▸ EXERCISE BRIEF
Tally up the lines below containing the string "arrow", then write the number alone.

(EXERCISE DATA Opens)

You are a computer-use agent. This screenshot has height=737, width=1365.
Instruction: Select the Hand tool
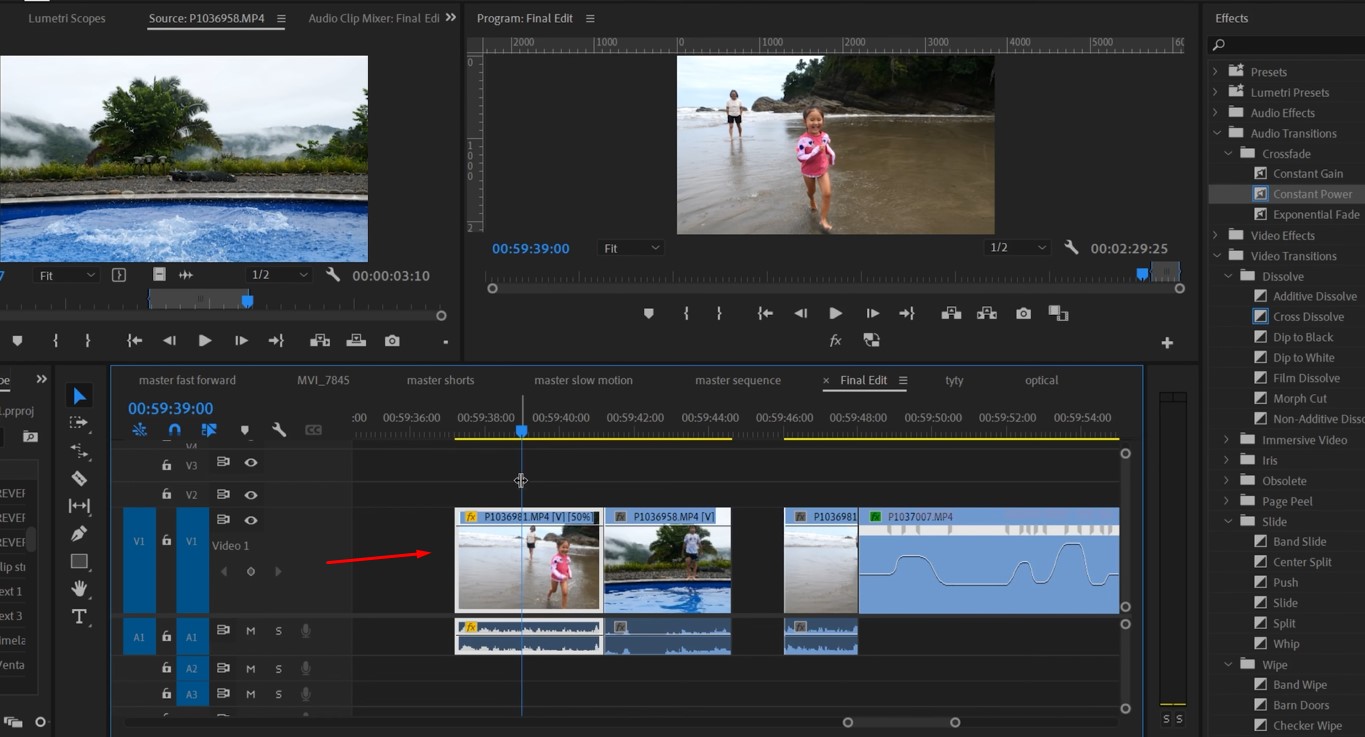pos(80,585)
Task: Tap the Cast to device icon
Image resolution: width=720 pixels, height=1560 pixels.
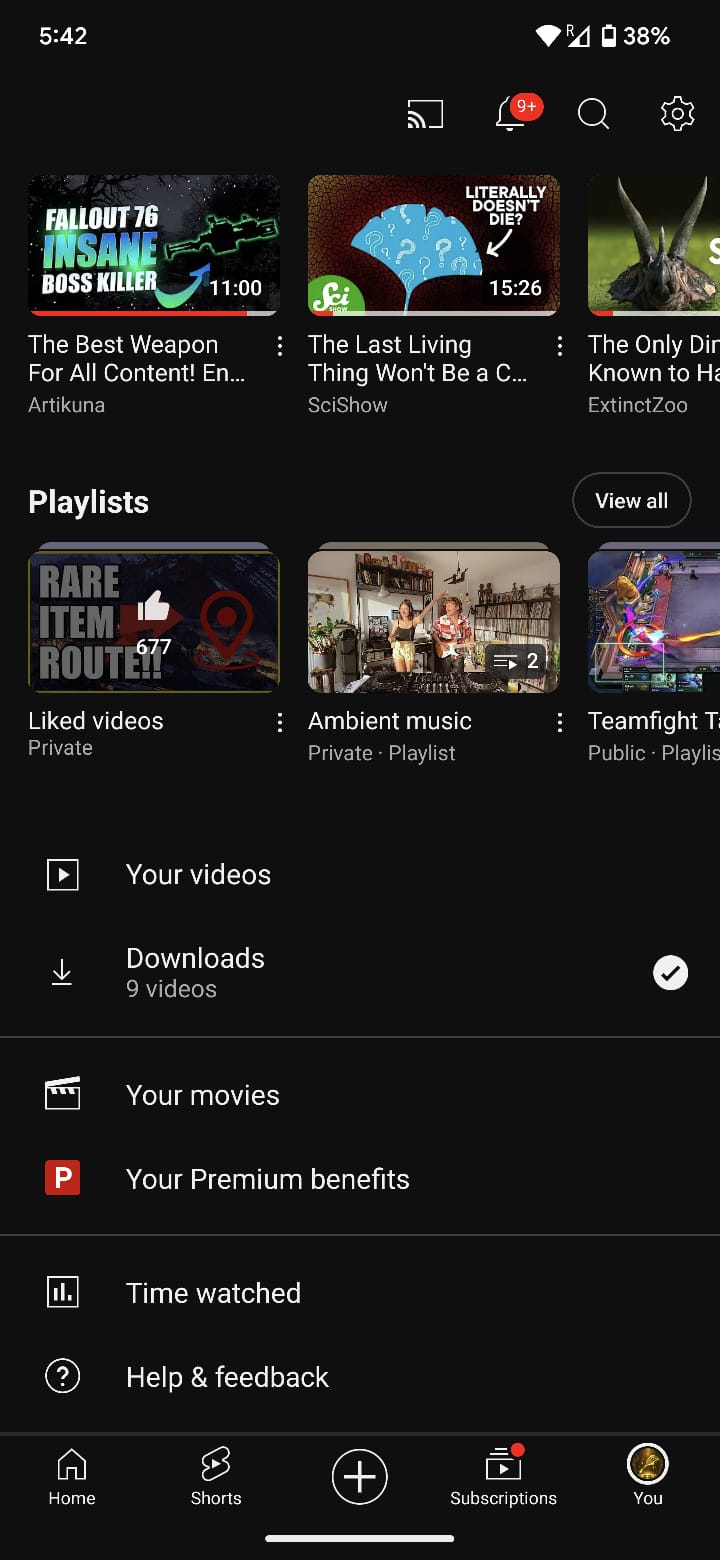Action: tap(425, 114)
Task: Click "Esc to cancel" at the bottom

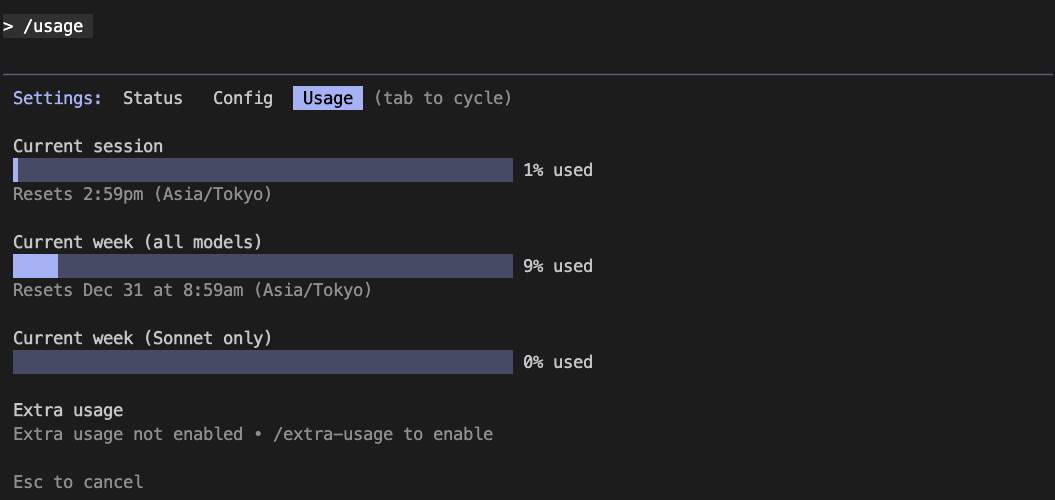Action: point(78,482)
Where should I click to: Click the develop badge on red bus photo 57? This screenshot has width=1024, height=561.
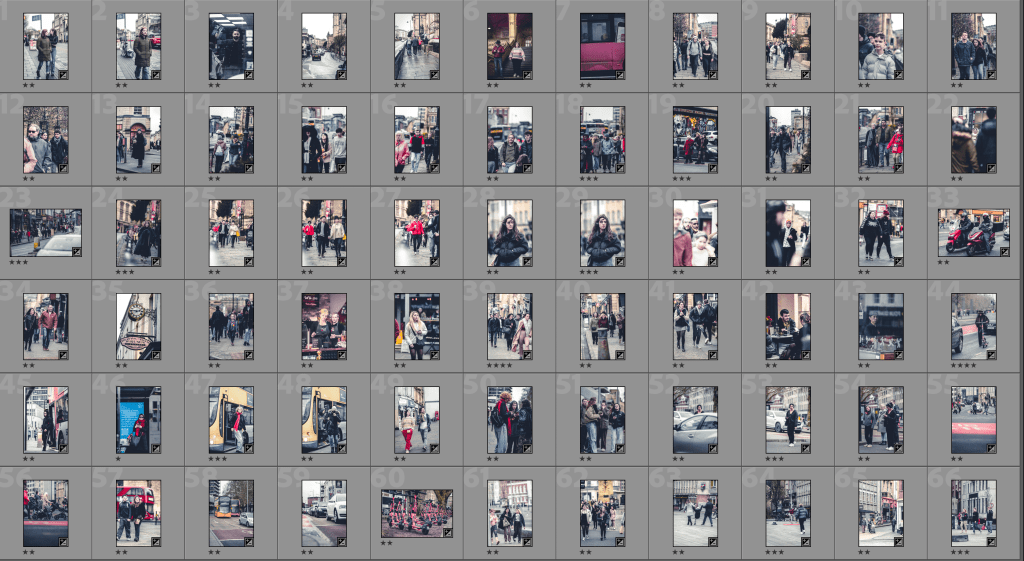155,540
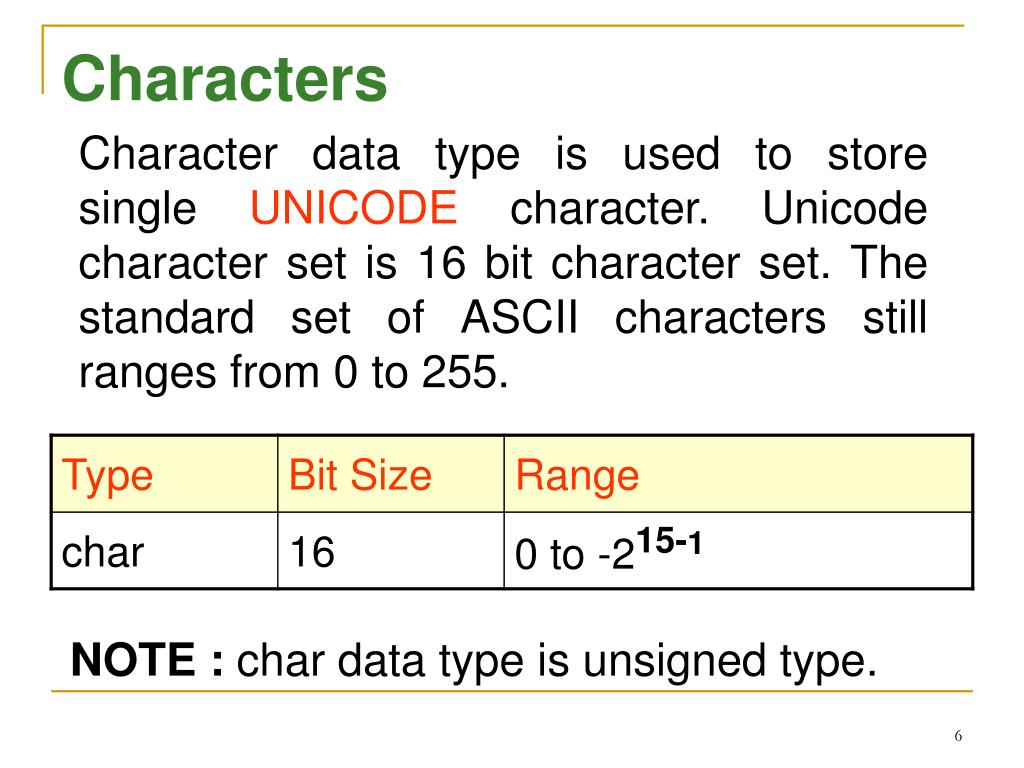
Task: Click the word 'Unicode' in black text
Action: 845,209
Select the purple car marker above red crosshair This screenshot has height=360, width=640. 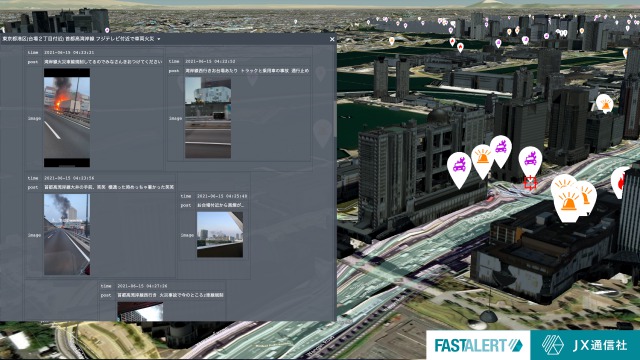530,161
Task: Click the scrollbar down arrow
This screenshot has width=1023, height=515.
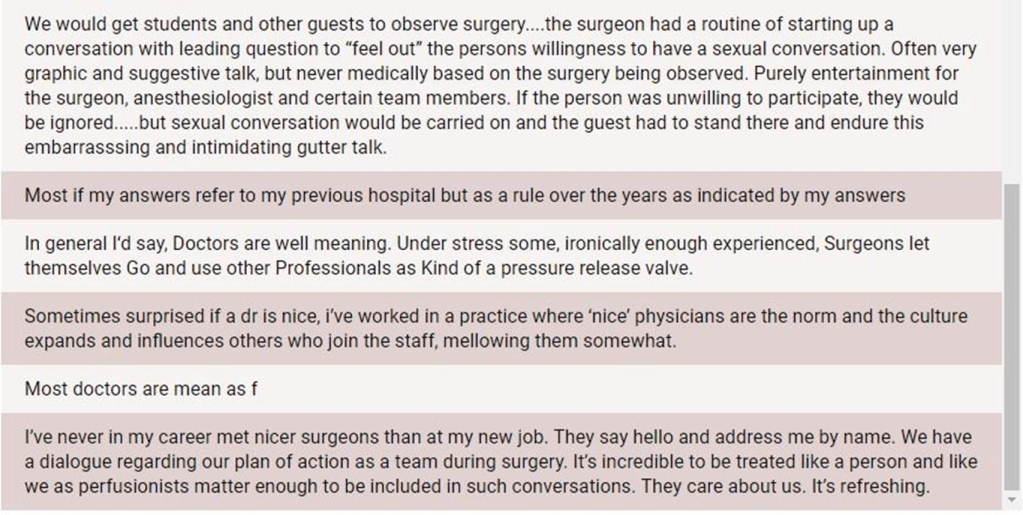Action: tap(1012, 500)
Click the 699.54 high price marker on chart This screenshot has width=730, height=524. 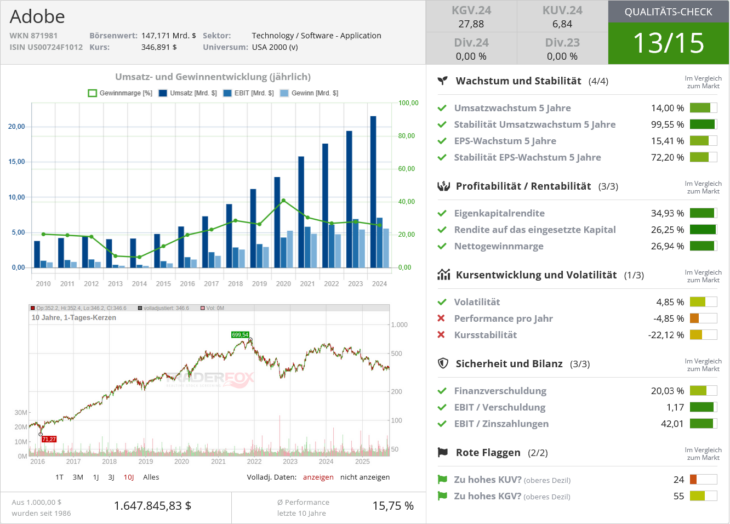[239, 334]
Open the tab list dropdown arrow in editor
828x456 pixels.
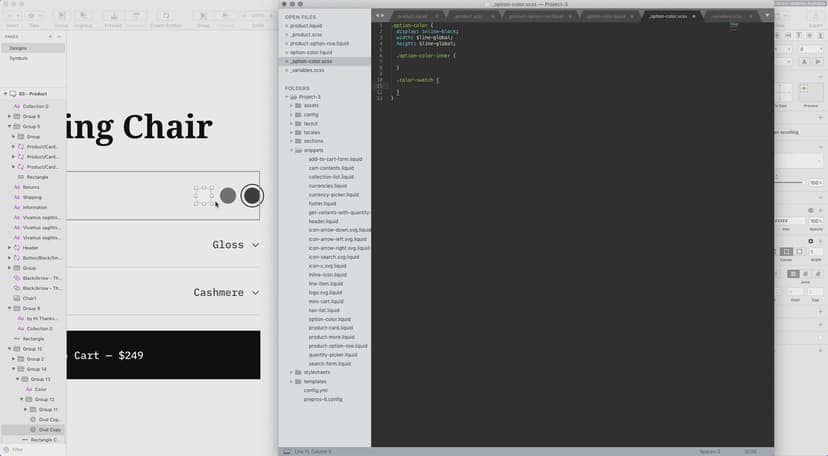(767, 16)
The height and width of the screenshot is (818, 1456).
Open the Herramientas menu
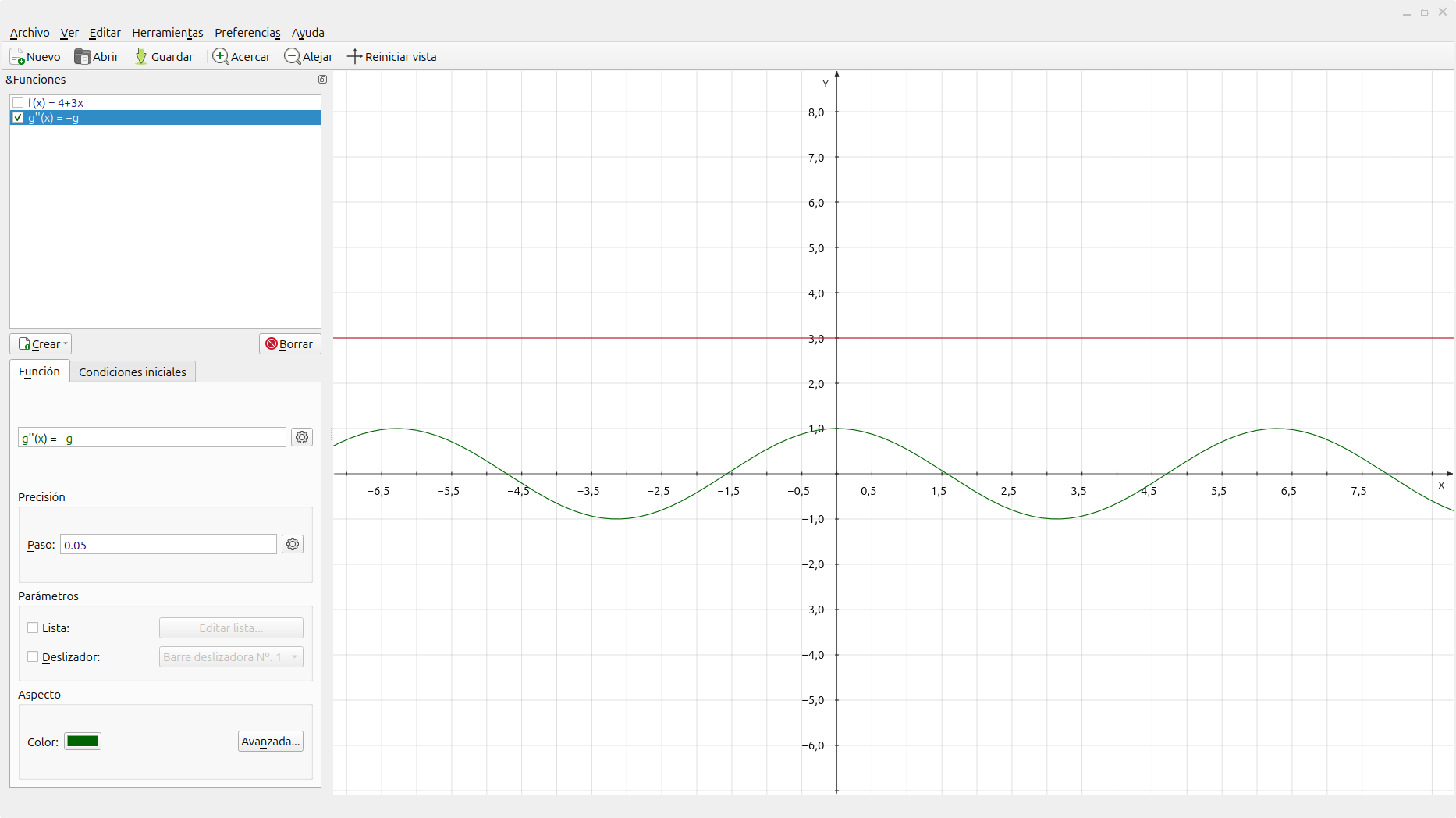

(EXERCISE DATA Closes)

▸ WRITTEN ANSWER
2